Using high-powered DNA-based tools, a recent study at the University of Illinois identified soil microbes that negatively affect ragweed and provided a new understanding of the complex relationships going on beneath the soil surface between plants and microorganisms.
An effective strategy to suppress weeds might be to use plants that are known to attract the microbes that are bad for ragweed, and in so doing, encourage the growth of a microbial community that will kill it.
“Plant scientists have been studying plant-soil feedback for decades,” said University of Illinois microbial ecologist Tony Yannarell. “Some microbes are famous for their ability to change the soil, such as the microbes that are associated with legumes — we knew about those bacteria. But now we have the ability to use high-power DNA fingerprinting tools to look at all of the microbes in the soil, beyond just the ones we’ve known about. We were able to look at an entire microbial community and identify those microbes that both preferred ragweed and affected its growth.”
Although it would seem that the logical conclusion would be to simply add anti-ragweed microbes to soil, Yannarell said that adding microbes to soil hasn’t been successful in the past. An effective strategy, however, to suppress weeds might be to use plants that are known to attract the microbes that are bad for ragweed, and in so doing, encourage the growth of a microbial community that will kill it.
The study used sunflower at Manhattan, Kan., and ragweed at Urbana, Ill., and conducted trials independently at agricultural research facilities in Michigan, Illinois, Kansas, South Dakota and Oregon, using local soils gathered on site. These particular weeds were selected because ragweed is a more common weed east of the Mississippi and sunflower is more common in the West.

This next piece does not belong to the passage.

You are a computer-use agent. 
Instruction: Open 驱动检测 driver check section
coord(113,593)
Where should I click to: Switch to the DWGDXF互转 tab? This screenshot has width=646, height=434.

The experiment allowed Yannarell and his colleagues to observe how three generations of ragweed and sunflower interacted with the microbial community in the soil. The plants interact with each other indirectly due to the differing effects they each have on the microbes in the soil.
“We used the same soil continuously so it had a chance to be changed,” Yannarell said. “We let the plants do the manipulation.”
Interestingly, they did not find the same ragweed-preferring microbe across all five states.
“The microbial communities are different in each of these states, and yet we found the same overall patterns in each state individually,” Yannarell said.
Illinois, Oregon, Kansas and South Dakota (and in about 50% of the data from Michigan) each had local microbes that preferred ragweed and had a negative effect on its growth.
“That was a take-home lesson for me, that the actual organisms can be different in different locations, but they still may be performing the same functions,” he said.
Yannarell added that currently one of his graduate students is studying ways to use what they learned as a method for weed control.
“What we’re looking at now is the use of different cover crops, many of which are not harvested but just turned under into the soil,” he said. “We’re looking for specific cover crops that can make the microbial community bad for weeds as opposed to spraying. Can we create weed-suppressive soils?”